**Exercise goal**
Each line from the one that contains "Where should I" to the end of the material must be set down exactly, and no line before it.
[Start of section]
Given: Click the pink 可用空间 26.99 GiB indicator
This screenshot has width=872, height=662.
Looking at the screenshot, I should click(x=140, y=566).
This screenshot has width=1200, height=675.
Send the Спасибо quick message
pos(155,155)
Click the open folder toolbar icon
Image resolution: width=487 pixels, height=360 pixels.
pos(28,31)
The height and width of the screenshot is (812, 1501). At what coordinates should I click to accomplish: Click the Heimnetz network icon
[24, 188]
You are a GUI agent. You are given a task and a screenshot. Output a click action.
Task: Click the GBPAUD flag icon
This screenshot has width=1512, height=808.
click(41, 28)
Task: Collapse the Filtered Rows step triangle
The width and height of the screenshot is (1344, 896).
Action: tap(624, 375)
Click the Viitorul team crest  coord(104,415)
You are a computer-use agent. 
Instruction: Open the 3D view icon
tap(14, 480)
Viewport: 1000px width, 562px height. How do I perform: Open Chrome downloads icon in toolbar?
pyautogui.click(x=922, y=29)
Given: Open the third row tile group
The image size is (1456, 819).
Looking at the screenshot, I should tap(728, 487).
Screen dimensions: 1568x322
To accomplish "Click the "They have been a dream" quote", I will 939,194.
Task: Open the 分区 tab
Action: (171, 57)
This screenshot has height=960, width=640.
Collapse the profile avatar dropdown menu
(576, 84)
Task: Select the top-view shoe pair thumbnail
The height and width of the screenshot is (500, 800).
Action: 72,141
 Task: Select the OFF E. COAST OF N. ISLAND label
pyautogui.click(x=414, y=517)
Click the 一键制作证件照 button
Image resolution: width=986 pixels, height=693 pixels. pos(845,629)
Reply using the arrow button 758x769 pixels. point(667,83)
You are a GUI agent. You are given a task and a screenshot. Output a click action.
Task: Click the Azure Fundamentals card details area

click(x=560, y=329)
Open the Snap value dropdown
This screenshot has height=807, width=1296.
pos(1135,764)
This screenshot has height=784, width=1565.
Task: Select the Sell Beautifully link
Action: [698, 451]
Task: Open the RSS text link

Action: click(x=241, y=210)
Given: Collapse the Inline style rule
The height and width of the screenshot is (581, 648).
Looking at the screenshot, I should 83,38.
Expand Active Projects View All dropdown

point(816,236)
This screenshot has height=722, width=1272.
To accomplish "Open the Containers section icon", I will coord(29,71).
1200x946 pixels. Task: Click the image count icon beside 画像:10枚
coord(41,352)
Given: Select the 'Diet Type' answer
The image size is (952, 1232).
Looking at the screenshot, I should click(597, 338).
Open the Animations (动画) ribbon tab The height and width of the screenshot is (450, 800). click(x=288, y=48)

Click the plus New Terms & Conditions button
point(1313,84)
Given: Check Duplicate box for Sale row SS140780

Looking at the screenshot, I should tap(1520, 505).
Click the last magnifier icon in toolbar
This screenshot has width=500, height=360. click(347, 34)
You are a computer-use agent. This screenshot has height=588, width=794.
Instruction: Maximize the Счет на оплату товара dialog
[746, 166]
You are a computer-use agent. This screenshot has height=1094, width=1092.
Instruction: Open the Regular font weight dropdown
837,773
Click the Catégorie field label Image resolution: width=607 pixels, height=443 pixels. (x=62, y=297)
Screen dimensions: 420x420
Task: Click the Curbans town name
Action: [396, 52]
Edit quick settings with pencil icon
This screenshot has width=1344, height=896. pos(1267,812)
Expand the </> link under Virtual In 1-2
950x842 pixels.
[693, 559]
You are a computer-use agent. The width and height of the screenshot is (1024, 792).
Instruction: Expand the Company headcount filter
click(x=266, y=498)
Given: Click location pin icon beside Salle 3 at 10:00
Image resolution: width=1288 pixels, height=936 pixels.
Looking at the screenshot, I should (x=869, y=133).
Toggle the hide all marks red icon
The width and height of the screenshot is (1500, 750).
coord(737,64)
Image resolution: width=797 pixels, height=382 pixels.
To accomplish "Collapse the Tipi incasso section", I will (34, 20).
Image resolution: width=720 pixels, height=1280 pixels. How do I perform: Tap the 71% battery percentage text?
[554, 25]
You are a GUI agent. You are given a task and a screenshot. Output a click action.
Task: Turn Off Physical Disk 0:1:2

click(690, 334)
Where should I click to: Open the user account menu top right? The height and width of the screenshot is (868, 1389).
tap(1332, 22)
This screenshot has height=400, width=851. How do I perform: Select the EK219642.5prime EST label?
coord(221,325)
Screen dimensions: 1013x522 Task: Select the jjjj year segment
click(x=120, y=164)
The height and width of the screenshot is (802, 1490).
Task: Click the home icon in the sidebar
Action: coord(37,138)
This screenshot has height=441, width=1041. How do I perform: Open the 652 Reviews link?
[End of section]
**Answer to this task**
Where should I click to: Open the user account menu top right? The height and width of the screenshot is (868, 1389).
tap(1332, 22)
This screenshot has height=400, width=851. How do I perform: Select the EK219642.5prime EST label?
coord(221,325)
Screen dimensions: 1013x522 Task: Select the jjjj year segment
click(x=120, y=164)
The height and width of the screenshot is (802, 1490).
Task: Click the home icon in the sidebar
Action: coord(37,138)
This screenshot has height=441, width=1041. How do I perform: Open the 652 Reviews link?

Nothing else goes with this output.